Forum for Science, Industry and Business

Sponsored by:     3M 
Search our Site:


Researchers uncover new biological target for combating Parkinson's disease

Compounds already exist to potentially treat both inherited and non-inherited cases

Researchers at Johns Hopkins and elsewhere have brought new clarity to the picture of what goes awry in the brain during Parkinson's disease and identified a compound that eases the disease's symptoms in mice.

This shows two cells with an excess of the protein AIMP2 (green), which interacts with the enzyme PARP1 (red) in the cells' nuclei.

Credit: Yun-Il Lee/Used with permission from Nature Neuroscience

Their discoveries, described in a paper published online in Nature Neuroscience on August 25, also overturn established ideas about the role of a protein considered key to the disease's progress.

"Not only were we able to identify the mechanism that could cause progressive cell death in both inherited and non-inherited forms of Parkinson's, we found there were already compounds in existence that can cross into the brain and block this from happening," says Valina Dawson, Ph.D., the director of the Stem Cell Biology and Neuroregeneration Programs at the Johns Hopkins University School of Medicine's Institute for Cell Engineering (ICE). "While there are still many things that need to happen before we have a drug for clinical trials, we've taken some very promising first steps."

Dawson and her husband, Ted Dawson, M.D., Ph.D., the director of ICE, have collaborated for decades on studies of the molecular chain of events that leads to Parkinson's.

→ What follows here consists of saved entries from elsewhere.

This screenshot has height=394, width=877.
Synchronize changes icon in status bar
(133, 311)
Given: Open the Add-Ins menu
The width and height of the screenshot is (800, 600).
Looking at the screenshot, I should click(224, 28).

One of their findings was that the function of an enzyme called parkin, which malfunctions in the disease, is to tag a bevy of other proteins for destruction by the cell's recycling machinery. This means that nonfunctional parkin leads to the buildup of its target proteins, and the Dawsons and others are exploring what roles these proteins might play in the disease.

In the new study, the Dawsons collaborated with Debbie Swing and Lino Tessarollo of the National Cancer Institute, to develop mice whose genes for a protein called AIMP2 could be switched into high gear. AIMP2 is one of the proteins normally tagged for destruction by parkin, so the genetically modified mice enabled the research team to put aside the effects of defective parkin and excesses of other proteins and look just at the consequences of too much AIMP2.

The consequences were that the mice developed symptoms similar to those of Parkinson's as they aged, the group found. As in Parkinson's patients, the brain cells that make the chemical dopamine were dying. Since AIMP2 is known for its role in the process of making new proteins, the researchers thought the cell death was caused by problems with this process. But when graduate student Yunjong Lee looked at the efficiency of protein-making in the affected mice, everything appeared normal.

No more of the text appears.